Construction - Business purchase agreement - Agreement providing for apportionment of payments and liabilities of business before and after effective dates

David Whelan Sports Ltd v JJB Sports: CA (Civ Div) (Lord Justices Ward, Stanley Burnton, Elias): 19 January 2012

The defendant company operated health and fitness clubs through the business of JJB Sports plc. It had entered negotiations with a manufacturer for the purchase of equipment to be used in the business.

The defendant had not wished to pay the list price for the equipment, so it had been agreed that it would purchase the equipment through a leasing company for the full list price, and the manufacturer would pay a lump sum back to the defendant to represent the difference between the list price and the sum that the defendant had been willing to pay. The defendant subsequently entered into a business purchase agreement (the agreement) by which the claimant company had acquired the defendant’s business.

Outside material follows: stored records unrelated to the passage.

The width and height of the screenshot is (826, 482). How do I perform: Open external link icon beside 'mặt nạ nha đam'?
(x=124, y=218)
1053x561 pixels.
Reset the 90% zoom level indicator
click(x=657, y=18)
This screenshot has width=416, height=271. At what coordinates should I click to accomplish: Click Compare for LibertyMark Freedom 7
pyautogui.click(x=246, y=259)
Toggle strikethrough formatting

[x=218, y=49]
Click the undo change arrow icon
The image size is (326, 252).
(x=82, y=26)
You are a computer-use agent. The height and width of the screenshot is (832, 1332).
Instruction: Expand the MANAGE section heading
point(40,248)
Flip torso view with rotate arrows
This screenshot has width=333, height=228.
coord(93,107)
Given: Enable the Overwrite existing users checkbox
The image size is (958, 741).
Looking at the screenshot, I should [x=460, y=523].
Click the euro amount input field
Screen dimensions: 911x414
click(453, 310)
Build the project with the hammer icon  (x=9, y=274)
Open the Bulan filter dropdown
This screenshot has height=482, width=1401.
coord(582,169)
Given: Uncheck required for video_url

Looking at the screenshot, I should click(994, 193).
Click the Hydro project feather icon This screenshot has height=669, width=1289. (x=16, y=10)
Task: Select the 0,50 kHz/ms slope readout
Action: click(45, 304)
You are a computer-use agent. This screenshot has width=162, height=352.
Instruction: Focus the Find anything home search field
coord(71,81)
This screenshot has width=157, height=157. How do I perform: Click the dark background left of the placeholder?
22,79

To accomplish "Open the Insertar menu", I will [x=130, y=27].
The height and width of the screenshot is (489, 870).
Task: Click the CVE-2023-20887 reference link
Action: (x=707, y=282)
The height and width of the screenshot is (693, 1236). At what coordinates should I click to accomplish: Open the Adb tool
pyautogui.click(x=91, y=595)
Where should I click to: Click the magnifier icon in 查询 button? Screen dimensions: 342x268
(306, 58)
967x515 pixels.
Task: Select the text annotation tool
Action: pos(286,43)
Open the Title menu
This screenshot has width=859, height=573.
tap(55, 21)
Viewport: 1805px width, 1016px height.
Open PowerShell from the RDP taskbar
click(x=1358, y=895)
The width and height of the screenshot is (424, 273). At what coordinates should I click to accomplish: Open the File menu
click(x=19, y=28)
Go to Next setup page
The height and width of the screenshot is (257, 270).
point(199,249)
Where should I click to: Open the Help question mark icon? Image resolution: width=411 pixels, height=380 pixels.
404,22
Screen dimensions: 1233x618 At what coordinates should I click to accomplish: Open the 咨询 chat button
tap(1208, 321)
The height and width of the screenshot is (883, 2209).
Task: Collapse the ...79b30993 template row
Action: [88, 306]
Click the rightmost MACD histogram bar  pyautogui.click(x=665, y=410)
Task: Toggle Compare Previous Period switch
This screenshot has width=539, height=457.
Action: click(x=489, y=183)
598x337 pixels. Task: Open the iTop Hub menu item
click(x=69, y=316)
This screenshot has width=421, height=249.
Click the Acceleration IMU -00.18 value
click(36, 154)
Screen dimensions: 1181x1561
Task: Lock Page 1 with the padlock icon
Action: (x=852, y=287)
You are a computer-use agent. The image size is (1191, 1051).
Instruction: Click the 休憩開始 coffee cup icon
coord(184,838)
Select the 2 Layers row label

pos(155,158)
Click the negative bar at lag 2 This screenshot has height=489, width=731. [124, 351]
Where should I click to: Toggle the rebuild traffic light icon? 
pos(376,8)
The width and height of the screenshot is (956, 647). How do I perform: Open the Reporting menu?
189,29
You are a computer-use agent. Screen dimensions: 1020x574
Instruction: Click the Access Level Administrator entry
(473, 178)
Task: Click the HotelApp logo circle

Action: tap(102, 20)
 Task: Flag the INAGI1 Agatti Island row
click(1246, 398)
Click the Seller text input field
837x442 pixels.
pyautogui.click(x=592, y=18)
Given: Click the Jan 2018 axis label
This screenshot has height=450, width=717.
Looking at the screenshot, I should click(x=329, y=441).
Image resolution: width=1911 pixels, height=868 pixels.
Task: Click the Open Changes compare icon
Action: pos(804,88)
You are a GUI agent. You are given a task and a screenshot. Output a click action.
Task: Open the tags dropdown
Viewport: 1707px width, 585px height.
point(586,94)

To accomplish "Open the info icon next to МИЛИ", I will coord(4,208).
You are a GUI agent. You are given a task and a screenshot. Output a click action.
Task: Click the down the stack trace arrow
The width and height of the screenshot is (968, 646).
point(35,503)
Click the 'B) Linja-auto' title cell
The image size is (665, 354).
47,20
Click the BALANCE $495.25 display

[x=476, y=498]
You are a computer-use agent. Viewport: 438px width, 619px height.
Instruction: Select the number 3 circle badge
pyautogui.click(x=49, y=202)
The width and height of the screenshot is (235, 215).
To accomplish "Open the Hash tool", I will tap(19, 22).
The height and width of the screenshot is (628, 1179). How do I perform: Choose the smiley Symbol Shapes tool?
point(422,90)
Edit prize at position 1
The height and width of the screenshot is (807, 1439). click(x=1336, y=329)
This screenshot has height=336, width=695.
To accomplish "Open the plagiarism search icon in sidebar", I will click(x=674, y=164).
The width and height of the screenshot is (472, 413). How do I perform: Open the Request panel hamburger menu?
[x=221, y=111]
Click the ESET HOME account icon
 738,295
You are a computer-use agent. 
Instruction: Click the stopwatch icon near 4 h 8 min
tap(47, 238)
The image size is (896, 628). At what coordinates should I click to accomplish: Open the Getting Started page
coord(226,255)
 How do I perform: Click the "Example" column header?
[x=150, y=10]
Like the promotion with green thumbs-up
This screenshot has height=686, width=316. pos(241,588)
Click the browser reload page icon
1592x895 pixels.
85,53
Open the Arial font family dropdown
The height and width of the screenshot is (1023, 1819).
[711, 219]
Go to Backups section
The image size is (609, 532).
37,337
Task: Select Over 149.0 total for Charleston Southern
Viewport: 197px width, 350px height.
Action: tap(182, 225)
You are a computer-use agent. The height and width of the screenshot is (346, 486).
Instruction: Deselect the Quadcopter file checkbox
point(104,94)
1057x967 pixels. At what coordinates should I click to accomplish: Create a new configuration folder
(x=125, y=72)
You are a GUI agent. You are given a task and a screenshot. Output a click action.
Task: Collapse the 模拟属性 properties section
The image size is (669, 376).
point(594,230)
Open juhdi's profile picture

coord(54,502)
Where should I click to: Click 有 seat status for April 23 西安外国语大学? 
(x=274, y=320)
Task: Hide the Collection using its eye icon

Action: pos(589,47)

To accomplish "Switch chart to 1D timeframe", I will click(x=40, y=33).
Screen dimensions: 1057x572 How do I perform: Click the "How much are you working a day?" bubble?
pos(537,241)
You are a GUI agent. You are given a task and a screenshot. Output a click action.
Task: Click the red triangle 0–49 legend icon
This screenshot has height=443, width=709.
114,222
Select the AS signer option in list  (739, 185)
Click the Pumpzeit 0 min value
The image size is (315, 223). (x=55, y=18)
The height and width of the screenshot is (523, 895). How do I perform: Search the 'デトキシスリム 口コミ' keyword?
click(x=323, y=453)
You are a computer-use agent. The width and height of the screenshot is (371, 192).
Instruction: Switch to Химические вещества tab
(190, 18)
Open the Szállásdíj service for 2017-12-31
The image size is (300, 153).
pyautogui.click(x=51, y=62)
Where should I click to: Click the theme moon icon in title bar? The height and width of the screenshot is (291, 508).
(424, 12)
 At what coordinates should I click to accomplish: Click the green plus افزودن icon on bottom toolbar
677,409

There had been provision for liabilities and payments received and to be received, or paid and to be paid by the business over the period before and after an effective date, and those liabilities or payments were to be apportioned under the terms of the agreement. The claimant claimed that the one-off payment made by the manufacturer to the defendant under the agreement for the supply of the equipment had fallen to be apportioned under the terms of the agreement. The judge rejected the claim on the basis that the one-off payment had not been made pursuant to any contractual term that had apportioned it, or in any way made it payable over a period which had fallen partly before or partly after the effective date. The claimant appealed.

The issue for determination was whether the judge had erred in finding that the one-off payment had not fallen to be apportioned under the terms of the agreement. The appeal would be dismissed.

The sum paid by the manufacturer to the defendant had been a one-off payment that had not been, by the terms of any contract or otherwise, apportionable to any period whatsoever. That payment could have been used subsequently to acquire assets for the business, which would have passed under the agreement, and if there had been an apportionment in such circumstances the claimant would have received both the benefit of the equipment that had passed and the benefit of the apportionment (see [6] of the judgment).

There had been nothing necessarily unfair in the construction of the contract that the judge had adopted (see [6] of the judgment).

Mark Harper (instructed by DLA Piper UK) for the claimant; Jonathan Rodger (instructed by DWF) for the defendant.